Other challenges would confront the organization, too. One came in 2014 when WIDA began the transition from a paper test to online testing. It was a major transition. As Boals said, “it was not easy, and it has not been cheap.”

Another challenge was more universal: the COVID-19 pandemic in 2020. It was the first time in the history of the organization that the number of students tested declined from the prior year. At this point in time there were 40 member states, territories and federal agencies that made up WIDA and they were all addressing the pandemic in different ways. WIDA worked with each consortium member to enact their decision on testing and provide as much flexibility as possible with respect to testing window timeframes.Image removed.

“Those were our two biggest challenges,” Boals said. “They weren’t easy.
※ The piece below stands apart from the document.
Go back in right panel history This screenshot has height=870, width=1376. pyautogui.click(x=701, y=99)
There were a lot of growing pains, but we weathered those storms and came out on the other side stronger and better.”

The photo in this section shows Tim Boals, Elizabeth Cranley and several Wisconsin Center for Education Research staff toasting WIDA's move to the University of Wisconsin from the Wisconsin Department of Public Instruction in January 2006.

The next 20 years

As it turns out, the original grant proposal written in 2002 would go on to be a roadmap for the future of WIDA.

“We were awarded the money. But the grant reviewers said things like, ‘This grant is way too ambitious. They're never going to accomplish everything that they are setting out to do,’” Boals said. “I laugh about it now because honestly, there are things in that grant proposal that we still haven't gotten to 20 years later.”
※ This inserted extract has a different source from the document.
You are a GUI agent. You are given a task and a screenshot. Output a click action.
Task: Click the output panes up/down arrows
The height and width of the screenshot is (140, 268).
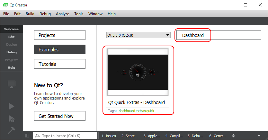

When asked about what the next 20 years of WIDA would bring, people in leadership envision many things. Here’s some of what they said:

The next 20 years of WIDA will include a development of resources for bilingual classrooms through the WIDA Español program. They will include an improved effort at reaching all educators, with a special emphasis on content area teachers, helping them in tangible ways in the classroom. They will focus on inclusion through WIDA’s Alternate ACCESS for ELLs which serves learners with significant cognitive disabilities. And along with the assessment, a focus on providing resources to help educators serve those students. The next 20 years will be a continuation of the last 20 years of building a passionate and focused staff who are dedicated to the work. It’ll be about the value of multilingualism and multiculturalism. In the next 20 years, one leader said, WIDA will be known for promoting multilingualism for children.
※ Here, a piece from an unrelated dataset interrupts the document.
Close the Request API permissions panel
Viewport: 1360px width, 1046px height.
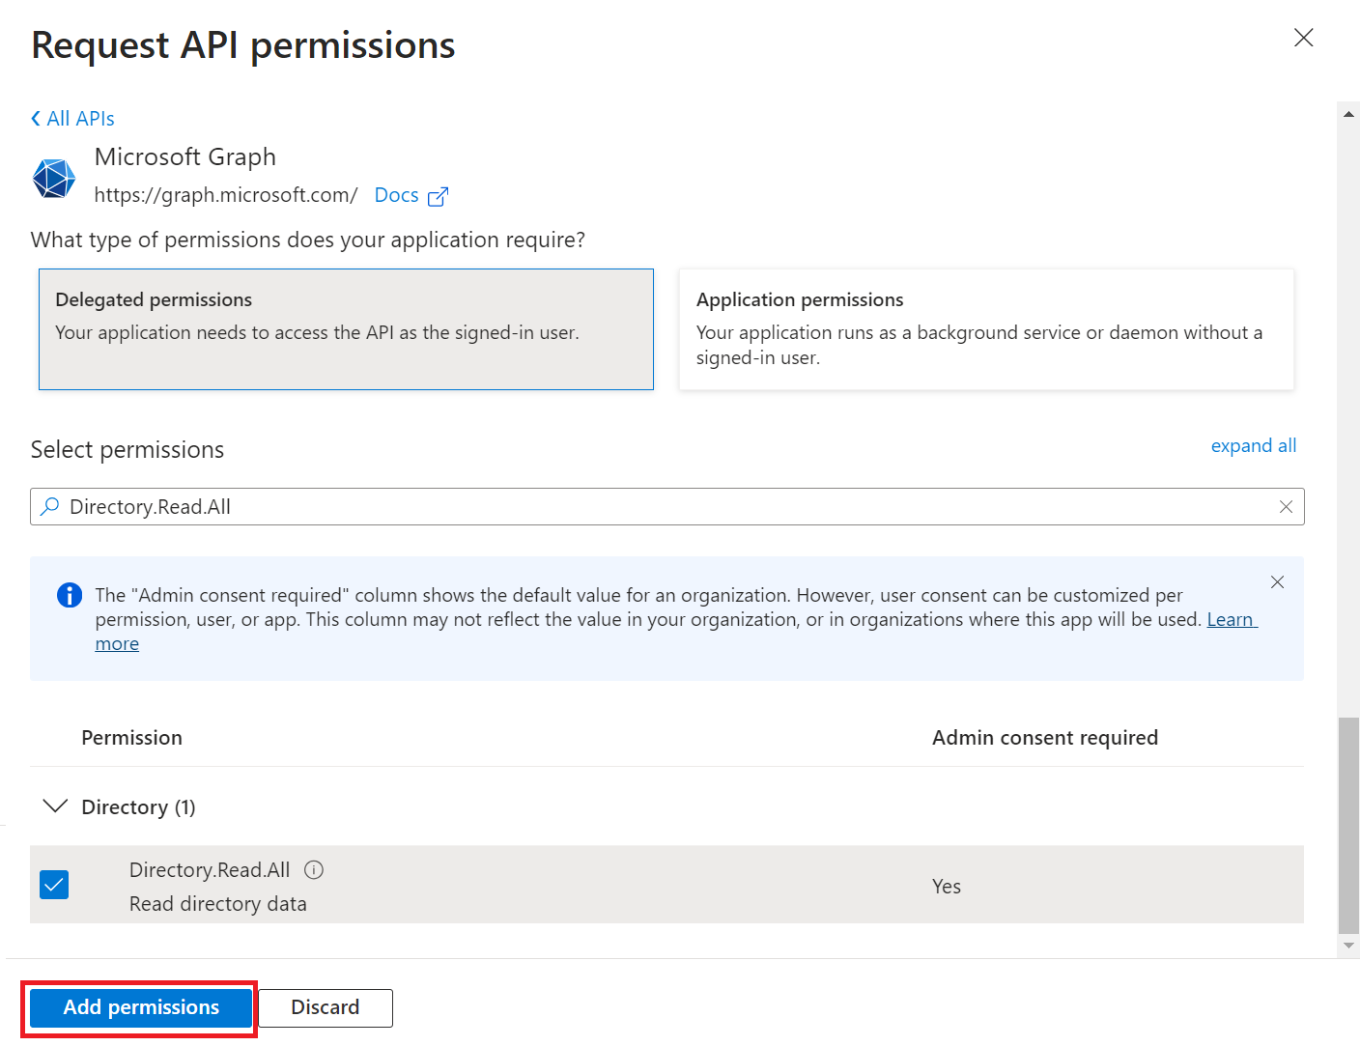pos(1303,38)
“We want to stay the course,” Boals said. “We want to continually improve and reiterate those standards, assessments and resources and we want to look for innovation where we can find it."

Boals is speaking to the WIDA values – Innovation, Service, Can Do Philosophy, Collaboration and Social Justice. These values and the WIDA mission have guided the organization through all the challenges and changes over the years, and they continue to guide the vision—to be the most trusted and valued resource in supporting the education of multilingual learners.